**TEXT PROVIDED**
**********

Given the title of Ashley Miller’s exhibition, Sweet Things, one might expect her photographs to contain a certain amount of eye candy, perhaps something gooey, or on a conceptual level, saccharine and cloying. Not so much. Instead, the confection on view through Feb. 3 at Blue Sky Gallery has been lost to the sidewalk where the ants have found it. Innocence has been replaced by repulsion, and one gets the feeling that Miller finds this rather sweet in and of itself.
However, this may not be the takeaway for every viewer, left wondering why the artist created such grotesqueries. Yet, in that wondering, if one then bothered to read the PR for the show, one would understand that Miller is interested in “the subtexts of desire, consumerism, and overabundance present in product and food photography,” adding, “modern society is built on overabundance and addiction.” Plus, she would have us all implicated, our revulsion springing from recognizing our own state of corruption. Indeed, she confesses that she is just as much a victim as well; only she has an outlet, because “this state of anxiety is the starting point for my work…peddling the fetish.”
This is Advertising 101 turned on its head, as the macabre is used as the emotional call-to-action. After all, if one can strategically generate a perceived need (or disgust), the audience can be drawn in. Yet, whereas in advertising lusciousness stimulates a desire for that which seems to be absent in one’s life, Miller’s work has desire and revulsion as two sides of the same coin, manifesting as compulsion.

**********

**SUPPLIED ENTRIES**

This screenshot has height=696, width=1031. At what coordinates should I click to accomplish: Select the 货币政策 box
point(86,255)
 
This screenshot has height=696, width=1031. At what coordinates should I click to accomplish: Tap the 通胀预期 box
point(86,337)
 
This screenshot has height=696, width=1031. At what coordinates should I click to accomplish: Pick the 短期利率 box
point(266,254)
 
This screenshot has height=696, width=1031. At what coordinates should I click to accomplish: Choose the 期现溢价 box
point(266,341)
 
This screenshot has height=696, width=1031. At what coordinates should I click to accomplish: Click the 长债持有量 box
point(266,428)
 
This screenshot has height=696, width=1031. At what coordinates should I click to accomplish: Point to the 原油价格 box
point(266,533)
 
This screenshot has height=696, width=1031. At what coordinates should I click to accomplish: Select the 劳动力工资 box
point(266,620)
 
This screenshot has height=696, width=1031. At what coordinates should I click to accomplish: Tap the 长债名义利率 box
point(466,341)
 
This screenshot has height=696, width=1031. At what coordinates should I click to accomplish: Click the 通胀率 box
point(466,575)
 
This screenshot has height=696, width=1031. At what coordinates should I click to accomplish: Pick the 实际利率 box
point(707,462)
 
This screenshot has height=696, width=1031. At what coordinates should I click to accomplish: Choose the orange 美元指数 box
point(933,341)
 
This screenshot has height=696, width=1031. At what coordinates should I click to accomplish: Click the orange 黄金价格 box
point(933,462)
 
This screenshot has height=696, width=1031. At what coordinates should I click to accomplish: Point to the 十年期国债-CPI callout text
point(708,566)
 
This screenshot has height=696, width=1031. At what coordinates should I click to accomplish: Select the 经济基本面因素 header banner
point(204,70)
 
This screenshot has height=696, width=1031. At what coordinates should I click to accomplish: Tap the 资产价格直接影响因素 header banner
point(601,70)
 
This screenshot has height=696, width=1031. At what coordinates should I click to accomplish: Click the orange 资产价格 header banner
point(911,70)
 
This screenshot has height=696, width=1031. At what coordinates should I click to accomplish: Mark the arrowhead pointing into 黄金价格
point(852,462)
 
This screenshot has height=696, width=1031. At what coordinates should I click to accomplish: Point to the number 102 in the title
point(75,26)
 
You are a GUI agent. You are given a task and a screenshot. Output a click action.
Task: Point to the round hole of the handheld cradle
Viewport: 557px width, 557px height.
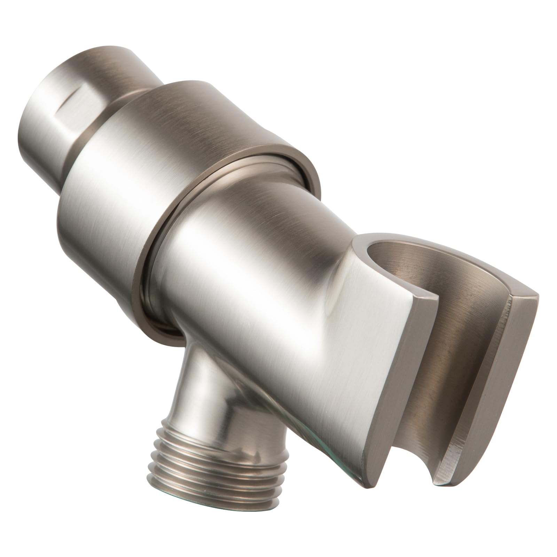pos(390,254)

**********

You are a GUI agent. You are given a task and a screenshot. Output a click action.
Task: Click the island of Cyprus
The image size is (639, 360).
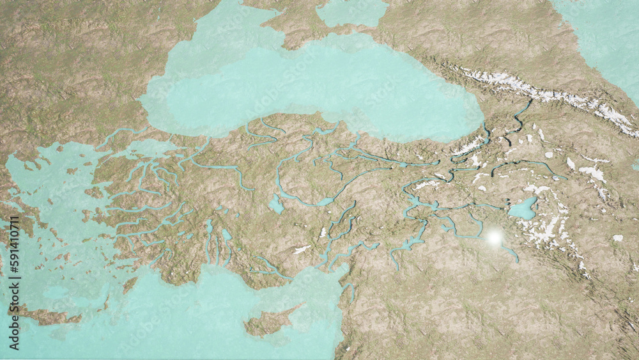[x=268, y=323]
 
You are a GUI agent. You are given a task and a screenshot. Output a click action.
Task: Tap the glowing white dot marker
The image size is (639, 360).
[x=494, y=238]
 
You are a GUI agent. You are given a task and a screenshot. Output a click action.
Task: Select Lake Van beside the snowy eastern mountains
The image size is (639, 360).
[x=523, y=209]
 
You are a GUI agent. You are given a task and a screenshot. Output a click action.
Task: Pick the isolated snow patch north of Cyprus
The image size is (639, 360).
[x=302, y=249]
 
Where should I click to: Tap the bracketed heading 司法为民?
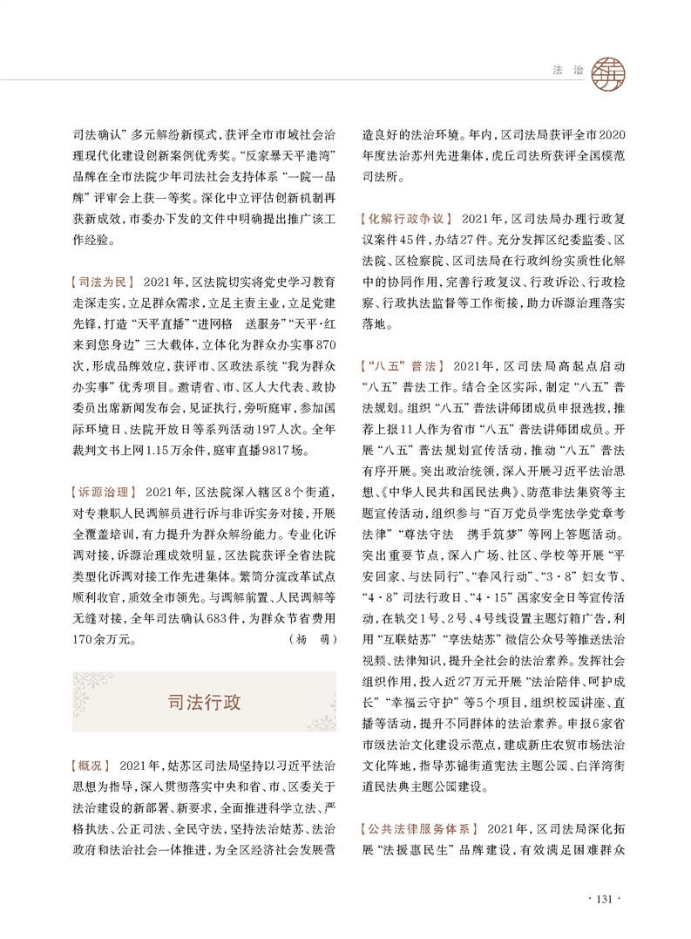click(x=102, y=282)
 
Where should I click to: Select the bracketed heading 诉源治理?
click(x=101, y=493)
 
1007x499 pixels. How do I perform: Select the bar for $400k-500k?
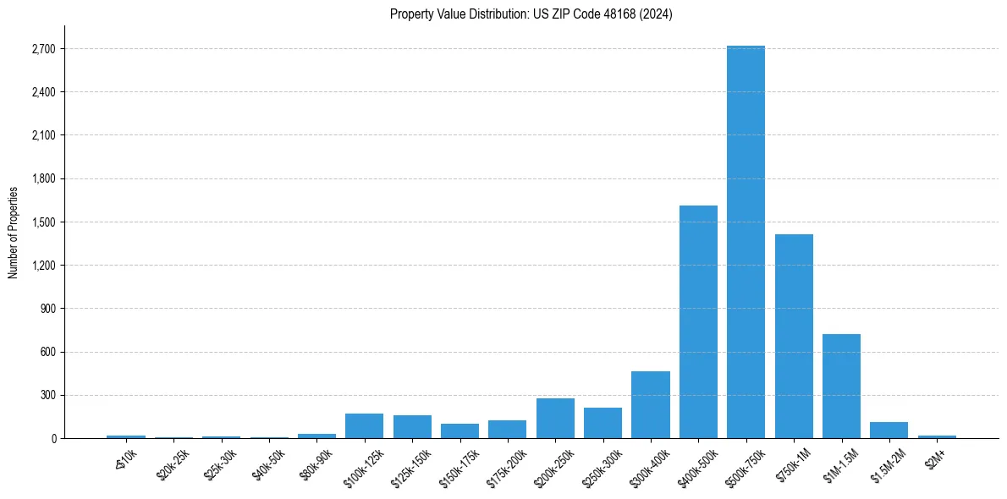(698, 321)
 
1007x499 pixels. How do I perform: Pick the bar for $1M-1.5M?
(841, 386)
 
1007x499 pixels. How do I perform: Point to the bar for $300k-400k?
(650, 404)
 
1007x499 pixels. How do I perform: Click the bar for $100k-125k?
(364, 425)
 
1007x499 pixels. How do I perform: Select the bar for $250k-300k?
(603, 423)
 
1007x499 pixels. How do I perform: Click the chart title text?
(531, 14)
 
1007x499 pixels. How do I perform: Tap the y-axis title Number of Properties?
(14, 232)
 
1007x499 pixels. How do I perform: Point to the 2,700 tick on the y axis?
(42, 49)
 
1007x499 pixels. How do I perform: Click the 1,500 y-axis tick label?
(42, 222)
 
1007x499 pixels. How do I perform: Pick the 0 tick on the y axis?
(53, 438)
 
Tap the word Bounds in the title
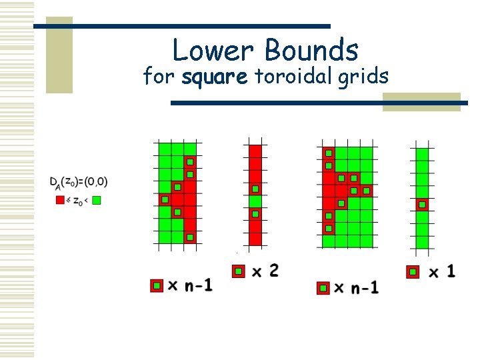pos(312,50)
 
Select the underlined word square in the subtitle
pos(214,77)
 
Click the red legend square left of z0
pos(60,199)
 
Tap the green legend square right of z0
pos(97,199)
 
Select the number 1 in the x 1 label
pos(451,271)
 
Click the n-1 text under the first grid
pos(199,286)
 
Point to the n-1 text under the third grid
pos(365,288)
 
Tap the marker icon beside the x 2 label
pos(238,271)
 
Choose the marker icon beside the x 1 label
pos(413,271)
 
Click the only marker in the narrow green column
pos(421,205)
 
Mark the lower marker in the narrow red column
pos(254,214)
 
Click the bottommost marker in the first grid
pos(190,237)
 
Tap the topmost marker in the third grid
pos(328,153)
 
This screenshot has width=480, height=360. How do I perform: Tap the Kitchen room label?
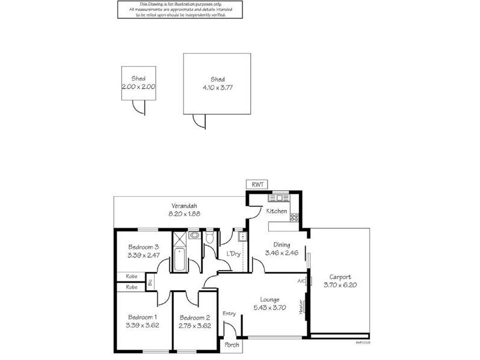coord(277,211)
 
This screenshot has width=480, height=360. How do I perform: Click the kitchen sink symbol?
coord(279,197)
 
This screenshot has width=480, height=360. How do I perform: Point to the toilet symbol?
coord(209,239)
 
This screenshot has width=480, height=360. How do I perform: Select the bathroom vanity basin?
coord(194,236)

**********

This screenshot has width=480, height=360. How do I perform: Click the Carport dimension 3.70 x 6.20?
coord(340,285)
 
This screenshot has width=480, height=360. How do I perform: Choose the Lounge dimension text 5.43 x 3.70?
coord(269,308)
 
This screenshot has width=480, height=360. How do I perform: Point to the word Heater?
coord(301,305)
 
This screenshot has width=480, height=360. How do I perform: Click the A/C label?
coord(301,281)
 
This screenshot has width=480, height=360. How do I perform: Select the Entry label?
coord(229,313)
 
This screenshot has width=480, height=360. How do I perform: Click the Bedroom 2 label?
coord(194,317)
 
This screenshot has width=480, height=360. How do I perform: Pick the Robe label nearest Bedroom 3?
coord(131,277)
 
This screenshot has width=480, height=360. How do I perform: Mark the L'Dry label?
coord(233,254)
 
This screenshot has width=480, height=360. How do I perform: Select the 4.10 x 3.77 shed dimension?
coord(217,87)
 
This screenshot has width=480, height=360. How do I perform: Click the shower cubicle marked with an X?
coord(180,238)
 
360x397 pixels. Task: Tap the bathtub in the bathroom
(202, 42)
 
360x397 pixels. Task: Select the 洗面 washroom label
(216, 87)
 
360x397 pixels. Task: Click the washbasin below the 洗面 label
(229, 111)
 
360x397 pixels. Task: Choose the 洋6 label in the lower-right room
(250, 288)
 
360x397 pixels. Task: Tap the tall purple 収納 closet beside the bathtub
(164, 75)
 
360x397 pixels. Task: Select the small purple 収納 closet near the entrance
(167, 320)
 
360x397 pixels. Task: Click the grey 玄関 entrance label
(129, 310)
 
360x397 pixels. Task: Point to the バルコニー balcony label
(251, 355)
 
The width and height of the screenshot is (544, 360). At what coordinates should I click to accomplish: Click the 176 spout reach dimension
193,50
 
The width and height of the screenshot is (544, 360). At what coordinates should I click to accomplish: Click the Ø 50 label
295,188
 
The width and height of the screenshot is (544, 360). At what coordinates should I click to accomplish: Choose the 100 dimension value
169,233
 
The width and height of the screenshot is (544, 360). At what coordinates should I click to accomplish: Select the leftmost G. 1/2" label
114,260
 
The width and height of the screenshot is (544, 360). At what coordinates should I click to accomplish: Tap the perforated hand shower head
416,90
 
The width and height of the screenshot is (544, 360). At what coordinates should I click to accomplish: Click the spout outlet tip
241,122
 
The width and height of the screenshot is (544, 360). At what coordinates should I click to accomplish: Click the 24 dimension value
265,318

**********

**TASKS**
1. Which passages in the Sweet Things review appear inside quotation marks?
2. Can you carry the Sweet Things review forward with one more paragraph that follows on from its last sentence?
The records have no role in this exercise.

**OUTPUTS FOR THE TASKS**
1.
- "the subtexts of desire, consumerism, and overabundance present in product and food photography,"
- "modern society is built on overabundance and addiction."
- "this state of anxiety is the starting point for my work…peddling the fetish."

2.
This narrative is less straightforward in some photos than in others. For Meat Foot and Eggs, one knows that despite the elegance of the high-heeled shoe, in that it is stuffed with ground beef, there is surely an expense in wearing it. The eggs add another, albeit less obvious level to the scene. One egg is broken, spilling its contents onto the table. Another egg is partly in the light while a third lingers in the back shadows. Calling to mind the phrase “walking on eggshells,” we know something ugly has happened here.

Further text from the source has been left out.